Q: When did ESG become a formal part of EQT’s investment strategy?
TL: The key word here is ‘formal’. EQT was established in 1994, but before that we’ve had a much longer history of working with the Wallenberg family, for whom the social contract is primordial. So EQT is founded on a very strong set of values.
As requirements around reporting and transparency increased in the late 2000s, we felt the need to formalise and articulate the way EQT was working with sustainability themes throughout the investment cycle, an endeavour we concluded in 2010.
The move was not led by any particular corporate social responsibility department – we didn’t have one at the time. Rather, it was driven by the investment advisory professionals: much of the work we put into evaluating a business goes into assessing whether its culture fits well with EQT’s overall investment and ownership philosophy.
Key to this effort was the notion of integration: people from all sides of the company contributed insights to our responsible investment (RI) policy. That made it much easier to understand how this agenda affects different parts of the business.
Q: ESG can sometimes be an abstract concept. How do you keep track of progress?
TL: When we designed EQT’s RI strategy, we defined three core KPIs: whether ESG themes are included in EQT’s investment recommendation materials; whether portfolio companies raise these issues during board meetings; and whether they have a sustainability-related policy or code of conduct in place.
I’m pleased to say that we’ve hit the 100 percent mark on the first one and we’re close to it on the last. There’s a bit more work to be done on the second.
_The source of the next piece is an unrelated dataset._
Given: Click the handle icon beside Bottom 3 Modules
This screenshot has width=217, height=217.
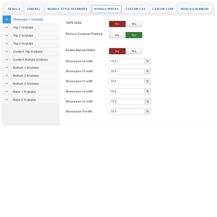Looking at the screenshot, I should (x=7, y=84).
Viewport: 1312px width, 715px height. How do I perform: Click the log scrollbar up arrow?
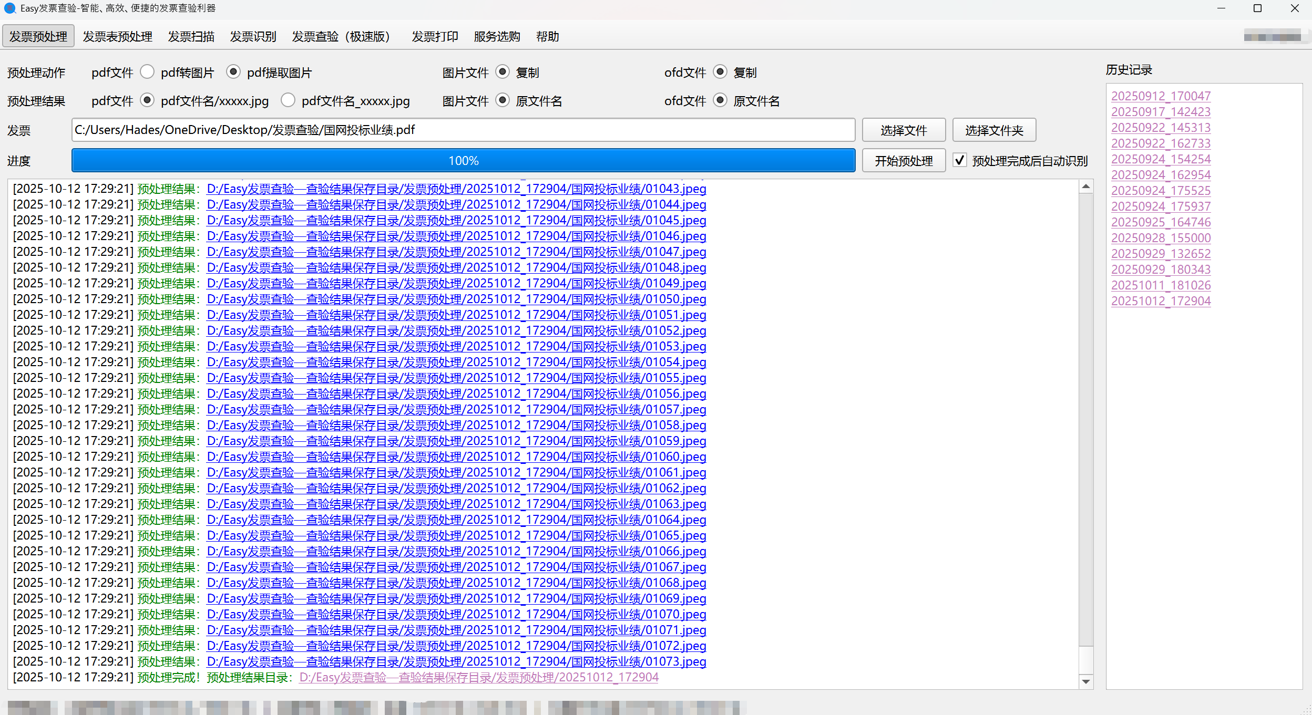click(x=1086, y=187)
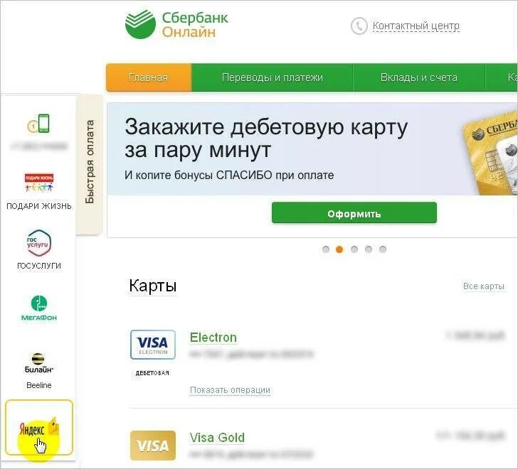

There, portfolio companies within all EQT investment strategies stand at about 85 percent, which is one of the reasons why we developed the EQT Sustainability Ownership Engagement Blueprint in 2015.
The idea is to move the ESG agenda beyond compliance: rather than a box-ticking exercise, we try to inspire the portfolio company boards and management teams so they address sustainability themes through innovation and new solutions.
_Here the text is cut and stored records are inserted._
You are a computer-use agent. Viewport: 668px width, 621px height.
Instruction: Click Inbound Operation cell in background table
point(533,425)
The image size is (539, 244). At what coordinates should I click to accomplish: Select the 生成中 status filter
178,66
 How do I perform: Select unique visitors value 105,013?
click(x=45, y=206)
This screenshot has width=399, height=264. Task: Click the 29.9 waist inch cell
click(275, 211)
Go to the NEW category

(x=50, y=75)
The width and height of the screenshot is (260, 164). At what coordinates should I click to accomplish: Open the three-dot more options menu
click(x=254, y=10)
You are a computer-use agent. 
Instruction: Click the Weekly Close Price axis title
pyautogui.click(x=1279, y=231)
Q: Are ESG issues more salient in an infrastructure context?
TL: The ESG agenda is very closely linked to the nature of infrastructure assets. So I see a lot of positives coming out of the asset class because infrastructure operators are looking after assets that provide essential services to society.
Challenges like reducing carbon emissions require a meaningful leap in terms of thinking and philosophy. And that’s where private equity, with its emphasis on alignment of interests, has a role to play.
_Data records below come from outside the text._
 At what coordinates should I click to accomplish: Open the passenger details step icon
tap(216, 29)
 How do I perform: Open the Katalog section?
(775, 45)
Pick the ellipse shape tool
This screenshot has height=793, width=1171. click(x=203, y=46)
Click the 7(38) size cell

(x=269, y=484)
On issues like health and safety, infrastructure is well advanced. In these areas, we can definitely learn from infrastructure companies.
Q: How do you make sure the teams have ESG constantly in mind?
TL: EQT has grown substantially over recent years, with a lot of new people joining. We have a substantive introduction programme for new employees, of which RI and sustainability form a meaningful part. That includes our view on the market, what EQT is doing to remain on top of ESG issues and why they matter in an investment context.
All EQT investment advisory professionals integrate these issues when they perform due diligence on potential investments, write investment recommendations and monitor assets post-acquisition. My team is in continuous dialogue with them. However, we also follow up more formally on an annual basis, when the investment advisory teams sign off what the portfolio companies report and present the outcome back to us.
Recently, we’ve also appointed internal RI ambassadors in the various investment strategies. Our ambition here, as with the rest of our sustainability efforts, is to get the ESG agenda embodied by every EQT employee.